A Heart-Felt Mom Letter to My 21 Year Old Self


Since graduating from college, I’ve gained a ton of life experience raising two wonderful sons with my wonderful husband while juggling a career. I’ve done my best to balance my family and professional life. When I think back on what I have learned in contrast to my enthusiastic yet nervous outlook back then, I really could not have imagined much of what life had in store for me. If I had known then what I know now, a lot of  things would have been easier. But I also know I wouldn’t have believed some of it. Like, right, sure.

Here’s what I would tell my 21 year old self – which is also why I love mentoring and helping young adults as they think through their vision for the future:

 

Lisa Danielpour College PhotoYou are so much stronger than you know. Really. Yes, it’s a cliche, but it’s also true. You will be hit with so many challenges in your life, from miscarriages to mean bosses to finding out your child has a rare birth defect and a disability.

 

You will come to appreciate what your body can do when you give birth. Twice. Inspiring you try to look more kindly upon your body that gave you two amazing sons. Encouraging you to at least hesitate a bit before criticizing the size and shape of various aspects of your body. Considering the strength you’ve gained from exercise and childbirth and thinking about the impact your words and actions have on the kids who are watching and listening. (I write about this in How Exercise Became a Big Part of My Life As a Busy, Devoted Mom.)

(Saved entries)
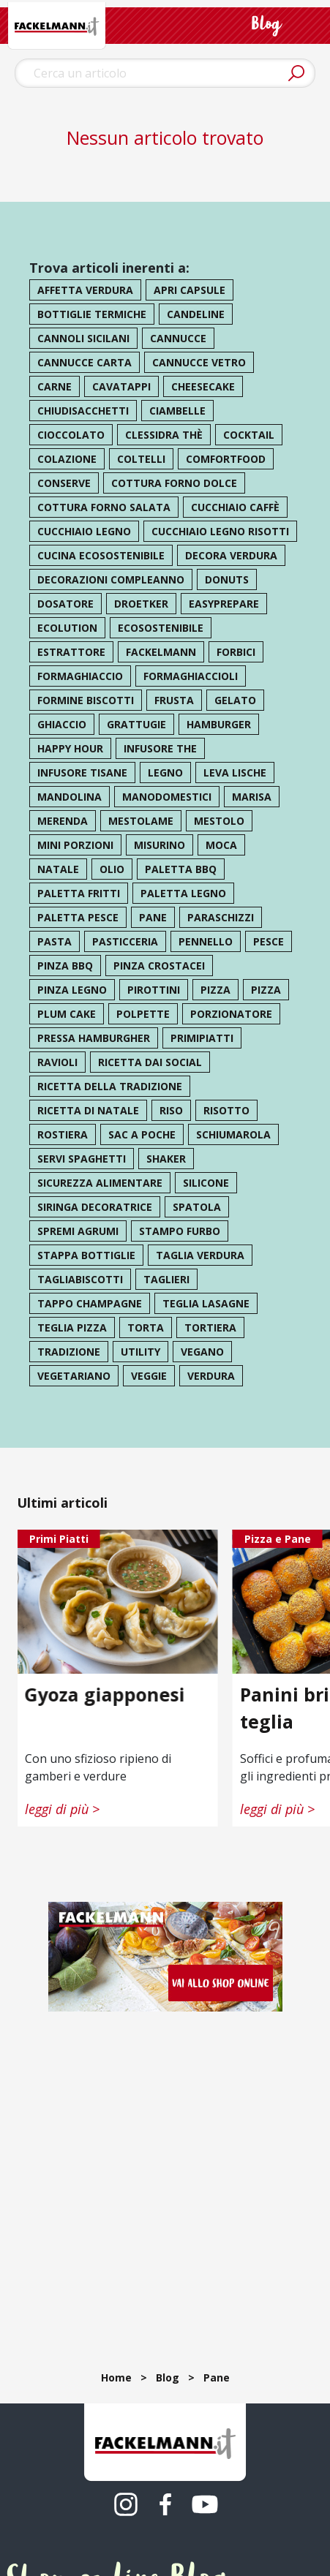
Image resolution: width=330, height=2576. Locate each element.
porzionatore (231, 1014)
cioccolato (71, 435)
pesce (268, 941)
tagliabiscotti (80, 1279)
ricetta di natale (88, 1110)
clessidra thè (164, 435)
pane (153, 917)
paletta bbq (181, 869)
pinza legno (72, 990)
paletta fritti (78, 893)
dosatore (65, 604)
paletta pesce (78, 917)
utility (140, 1352)
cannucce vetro (199, 362)
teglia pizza (72, 1327)
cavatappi (121, 386)
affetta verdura (85, 290)
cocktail (248, 435)
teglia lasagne (206, 1303)
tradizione (68, 1352)
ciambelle (177, 411)
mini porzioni (75, 845)
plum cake (66, 1014)
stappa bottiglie (86, 1255)
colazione (67, 459)
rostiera (62, 1134)
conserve (64, 483)
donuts (227, 579)
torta (145, 1327)
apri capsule (189, 290)
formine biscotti (85, 700)
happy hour (70, 748)
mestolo (219, 821)
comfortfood (226, 459)
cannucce (178, 338)
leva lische (234, 772)
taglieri (166, 1279)
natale (58, 869)
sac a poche (142, 1134)
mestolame (140, 821)
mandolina (69, 797)
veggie (149, 1376)
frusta (174, 700)
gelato (235, 700)
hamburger (219, 724)
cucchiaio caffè (235, 507)
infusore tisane (82, 772)
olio (112, 869)
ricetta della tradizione (109, 1086)
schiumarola (233, 1134)
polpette (143, 1014)
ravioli (57, 1062)
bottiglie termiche (91, 314)
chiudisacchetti (83, 411)
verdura (211, 1376)
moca (221, 845)
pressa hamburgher (93, 1038)
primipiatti (201, 1038)
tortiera (210, 1327)
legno (165, 772)
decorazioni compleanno (110, 579)
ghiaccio (61, 724)
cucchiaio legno (84, 531)
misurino (159, 845)
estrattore (71, 652)
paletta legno (183, 893)
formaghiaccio (80, 676)
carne (54, 386)
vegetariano (73, 1376)
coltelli (141, 459)
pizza (215, 990)
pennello (206, 941)
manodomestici (166, 797)
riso (171, 1110)
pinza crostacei (159, 965)
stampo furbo (179, 1231)
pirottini (153, 990)
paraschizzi (220, 917)
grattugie (136, 724)
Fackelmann (161, 652)
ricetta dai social (150, 1062)
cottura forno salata (103, 507)
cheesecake (203, 386)
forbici (236, 652)
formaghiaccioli (190, 676)
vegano (202, 1352)
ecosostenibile (160, 628)
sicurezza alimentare (99, 1183)
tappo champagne (89, 1303)
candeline (196, 314)
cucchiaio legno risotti (220, 531)
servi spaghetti (81, 1159)
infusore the (160, 748)
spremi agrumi (78, 1231)
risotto (226, 1110)
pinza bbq (65, 965)
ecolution (67, 628)
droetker (141, 604)
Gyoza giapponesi (105, 1693)
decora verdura (231, 555)
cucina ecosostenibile (101, 555)
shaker (166, 1159)
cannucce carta (84, 362)
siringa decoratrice (94, 1207)
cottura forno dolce (174, 483)
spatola (197, 1207)
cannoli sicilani (83, 338)
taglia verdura (200, 1255)
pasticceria (125, 941)
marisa (251, 797)
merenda (62, 821)
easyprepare (224, 604)
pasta (54, 941)
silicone (206, 1183)
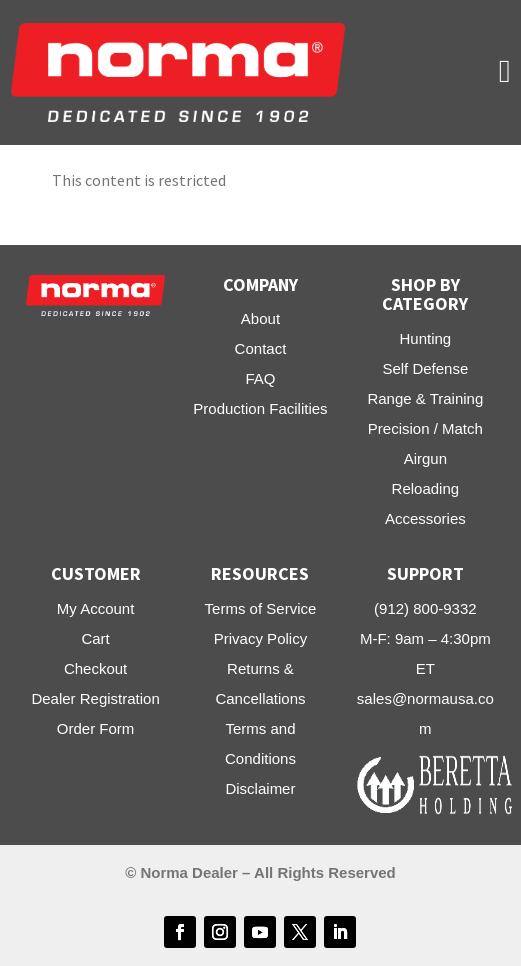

#### DIRECTIONS
a. In the letter to the 21-year-old self, how many sons has the writer raised?
b. Extract everything in the saved entries rows from the start down to the line containing "dosatore (65, 604)", including both ends, and leave out the pictures.
These rows have no connection to the letter.

#### PER-TASK ANSWERS
a. Two sons.

b.
Image resolution: width=330, height=2576. Locate each element.
porzionatore (231, 1014)
cioccolato (71, 435)
pesce (268, 941)
tagliabiscotti (80, 1279)
ricetta di natale (88, 1110)
clessidra thè (164, 435)
pane (153, 917)
paletta bbq (181, 869)
pinza legno (72, 990)
paletta fritti (78, 893)
dosatore (65, 604)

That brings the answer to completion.